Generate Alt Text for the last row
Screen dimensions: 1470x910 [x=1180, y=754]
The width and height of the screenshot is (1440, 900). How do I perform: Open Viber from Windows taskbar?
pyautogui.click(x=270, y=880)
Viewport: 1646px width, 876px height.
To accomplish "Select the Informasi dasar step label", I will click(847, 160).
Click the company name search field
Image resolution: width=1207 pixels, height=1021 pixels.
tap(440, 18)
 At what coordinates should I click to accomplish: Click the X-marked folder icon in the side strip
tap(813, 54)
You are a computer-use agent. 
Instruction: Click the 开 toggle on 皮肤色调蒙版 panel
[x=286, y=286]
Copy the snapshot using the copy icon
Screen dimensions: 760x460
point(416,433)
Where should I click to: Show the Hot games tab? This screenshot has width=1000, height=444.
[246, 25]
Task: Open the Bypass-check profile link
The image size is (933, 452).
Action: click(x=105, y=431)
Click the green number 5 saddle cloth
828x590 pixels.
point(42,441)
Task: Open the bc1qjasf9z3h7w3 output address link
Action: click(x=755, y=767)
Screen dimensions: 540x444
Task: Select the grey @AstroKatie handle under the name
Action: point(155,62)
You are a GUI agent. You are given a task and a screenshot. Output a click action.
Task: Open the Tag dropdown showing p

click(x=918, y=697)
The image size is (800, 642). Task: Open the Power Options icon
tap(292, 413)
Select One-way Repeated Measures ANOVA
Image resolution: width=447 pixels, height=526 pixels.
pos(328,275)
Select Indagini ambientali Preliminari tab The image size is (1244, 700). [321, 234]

What the task asks
Every entry above must be reproduced exactly.

Answer to this task
Generate Alt Text for the last row
Screen dimensions: 1470x910 [x=1180, y=754]
The width and height of the screenshot is (1440, 900). How do I perform: Open Viber from Windows taskbar?
pyautogui.click(x=270, y=880)
Viewport: 1646px width, 876px height.
To accomplish "Select the Informasi dasar step label", I will click(847, 160).
Click the company name search field
Image resolution: width=1207 pixels, height=1021 pixels.
tap(440, 18)
 At what coordinates should I click to accomplish: Click the X-marked folder icon in the side strip
tap(813, 54)
You are a computer-use agent. 
Instruction: Click the 开 toggle on 皮肤色调蒙版 panel
[x=286, y=286]
Copy the snapshot using the copy icon
Screen dimensions: 760x460
point(416,433)
Where should I click to: Show the Hot games tab? This screenshot has width=1000, height=444.
[246, 25]
Task: Open the Bypass-check profile link
The image size is (933, 452).
Action: click(x=105, y=431)
Click the green number 5 saddle cloth
828x590 pixels.
point(42,441)
Task: Open the bc1qjasf9z3h7w3 output address link
Action: click(x=755, y=767)
Screen dimensions: 540x444
Task: Select the grey @AstroKatie handle under the name
Action: point(155,62)
You are a GUI agent. You are given a task and a screenshot. Output a click action.
Task: Open the Tag dropdown showing p

click(x=918, y=697)
The image size is (800, 642). Task: Open the Power Options icon
tap(292, 413)
Select One-way Repeated Measures ANOVA
Image resolution: width=447 pixels, height=526 pixels.
pos(328,275)
Select Indagini ambientali Preliminari tab The image size is (1244, 700). [321, 234]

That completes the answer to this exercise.